The situation at present is that you sign on for a home loan and if you want to leave your lender and go to another there are fees that must be paid as you disengage from your current source of funds. 

The higher the fees the more borrowers are bound to some particular lending institution since they are unable to take advantage of lower rates elsewhere if the differential in interest payments made is eaten up by the exit fee. 

Borrowers are worse off and there is as a result less competition in the mortgage market. Get rid of the fees and rates will fall, the Government argues, because competition will ensure that raising rates above the rate charged by others will see a massive fall in the total value of mortgages on the books. 

Switching the institution from which you borrow would therefore become no more difficult, as the Government sees it, than for example changing chemists. There’s always another one just around the corner. 

Markets Reflect Reality  

But establishing a loan is a lot more difficult than picking up a prescription. Someone wants to borrow, let us say, half a million dollars to buy a house. In the typical circumstance as things are today, they are person unknown to the lender. 

What sorts of guarantees are needed to make sure that the potential borrower will actually repay their debts? If the loan is approved, at some moment the lender will have to draw up a cheque for that half a million. What sorts of things will that lender need to know to give them a really good chance that the money will make its way back to the bank over the twenty-thirty years that the money is in the hands of someone else? 

How long ago has it been that the entire world’s financial system was rattled to its core by a massive failure in the mortgage market in the United States, and the shockwaves have by no means ended yet. Not all borrowers can and do repay their debts. 

Indeed, not all borrowers are the same. There are differences in every respect between one potential borrower and another. As seen from Canberra, everybody is the same. From the perspective of a lending officer, the difference are often immense. 

One way or the other lending institutions if they are to stay in business will cover their costs and risks. If not in one way, then in some other. 

But the major confusion that lies at the core of this package is the decision of the Government to override the operation of the market, to put its judgements in the place of those who are actually risking their capital in the market. This is a region of the economy that politicians should stay well clear of. They have nothing positive to contribute. 

This is the problem of problems. It is that Government’s belief that its judgement is better than the judgement of those making these commercial decisions. I will be frank about this. The Government does not know a thing that the banks do not. It knows next to nothing about how banks work, the commercial risks involved in lending to strangers, the availability of savings and their costs. 
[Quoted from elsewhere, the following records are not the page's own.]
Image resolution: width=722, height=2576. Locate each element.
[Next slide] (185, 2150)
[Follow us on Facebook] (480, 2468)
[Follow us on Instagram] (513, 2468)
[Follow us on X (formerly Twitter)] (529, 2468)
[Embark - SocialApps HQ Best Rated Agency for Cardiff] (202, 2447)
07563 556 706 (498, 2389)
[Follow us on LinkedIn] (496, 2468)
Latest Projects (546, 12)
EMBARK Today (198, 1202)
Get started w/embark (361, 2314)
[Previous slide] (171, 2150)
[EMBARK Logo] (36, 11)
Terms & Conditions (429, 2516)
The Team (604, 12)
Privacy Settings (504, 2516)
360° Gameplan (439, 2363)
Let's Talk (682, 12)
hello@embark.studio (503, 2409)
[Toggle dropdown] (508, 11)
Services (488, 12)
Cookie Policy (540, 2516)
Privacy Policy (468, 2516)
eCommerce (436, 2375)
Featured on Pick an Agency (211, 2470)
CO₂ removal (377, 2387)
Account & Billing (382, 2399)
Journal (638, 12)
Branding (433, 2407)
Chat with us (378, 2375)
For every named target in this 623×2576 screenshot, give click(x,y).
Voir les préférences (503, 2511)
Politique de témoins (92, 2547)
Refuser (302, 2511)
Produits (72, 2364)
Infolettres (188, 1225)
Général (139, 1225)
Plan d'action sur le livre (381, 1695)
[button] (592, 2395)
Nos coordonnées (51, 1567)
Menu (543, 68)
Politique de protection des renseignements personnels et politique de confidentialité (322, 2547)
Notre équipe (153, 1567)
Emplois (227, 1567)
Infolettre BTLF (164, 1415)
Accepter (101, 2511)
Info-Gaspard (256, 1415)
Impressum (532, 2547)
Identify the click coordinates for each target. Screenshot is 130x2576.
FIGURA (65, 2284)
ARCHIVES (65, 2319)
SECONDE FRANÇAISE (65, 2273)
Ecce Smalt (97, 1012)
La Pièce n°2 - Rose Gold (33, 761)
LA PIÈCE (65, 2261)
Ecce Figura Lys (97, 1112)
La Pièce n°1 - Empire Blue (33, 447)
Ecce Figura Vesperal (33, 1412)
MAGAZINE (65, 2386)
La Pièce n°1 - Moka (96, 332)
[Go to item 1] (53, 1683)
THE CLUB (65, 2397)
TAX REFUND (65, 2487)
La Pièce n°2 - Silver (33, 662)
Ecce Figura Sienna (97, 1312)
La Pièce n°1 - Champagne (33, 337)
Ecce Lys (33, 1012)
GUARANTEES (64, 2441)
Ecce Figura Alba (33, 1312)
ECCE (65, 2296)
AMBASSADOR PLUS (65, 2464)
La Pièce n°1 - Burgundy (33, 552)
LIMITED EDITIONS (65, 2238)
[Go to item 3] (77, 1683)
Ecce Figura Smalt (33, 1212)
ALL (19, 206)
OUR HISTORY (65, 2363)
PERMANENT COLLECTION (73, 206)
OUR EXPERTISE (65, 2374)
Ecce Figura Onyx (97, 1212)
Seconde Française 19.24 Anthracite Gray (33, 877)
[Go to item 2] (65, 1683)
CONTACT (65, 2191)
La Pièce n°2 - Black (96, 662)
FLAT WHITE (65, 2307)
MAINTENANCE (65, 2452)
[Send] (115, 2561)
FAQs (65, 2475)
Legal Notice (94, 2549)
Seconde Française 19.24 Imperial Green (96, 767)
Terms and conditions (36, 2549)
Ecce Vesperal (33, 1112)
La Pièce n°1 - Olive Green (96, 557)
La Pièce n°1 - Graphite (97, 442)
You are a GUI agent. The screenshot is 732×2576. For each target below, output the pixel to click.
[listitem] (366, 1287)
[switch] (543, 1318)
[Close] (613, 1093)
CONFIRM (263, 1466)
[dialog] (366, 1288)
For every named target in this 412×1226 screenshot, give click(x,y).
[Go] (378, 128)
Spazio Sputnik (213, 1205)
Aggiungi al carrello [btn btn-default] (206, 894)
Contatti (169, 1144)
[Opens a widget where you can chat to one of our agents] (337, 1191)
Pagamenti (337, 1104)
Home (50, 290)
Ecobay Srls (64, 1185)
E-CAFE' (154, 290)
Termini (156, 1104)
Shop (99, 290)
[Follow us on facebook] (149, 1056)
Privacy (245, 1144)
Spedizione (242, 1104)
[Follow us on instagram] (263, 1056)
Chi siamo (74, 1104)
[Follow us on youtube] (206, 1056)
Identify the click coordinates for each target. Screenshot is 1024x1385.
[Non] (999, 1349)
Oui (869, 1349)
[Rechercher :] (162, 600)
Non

A government knows almost nothing else but politics and therefore, whatever might be the economic effects of this decision, it has decided that it will be a vote winner whatever damage it may do to the country overall and the economy in general. 

But damage it will do without any genuine benefits that I can think of. Since the decision will not generate a single extra dollar of savings – where could those additional savings come from? – all we will do is add to business costs without a compensating benefit, except perhaps to the Government and only to the extent that voters fall for the three card Monte being offered up as banking policy and reform.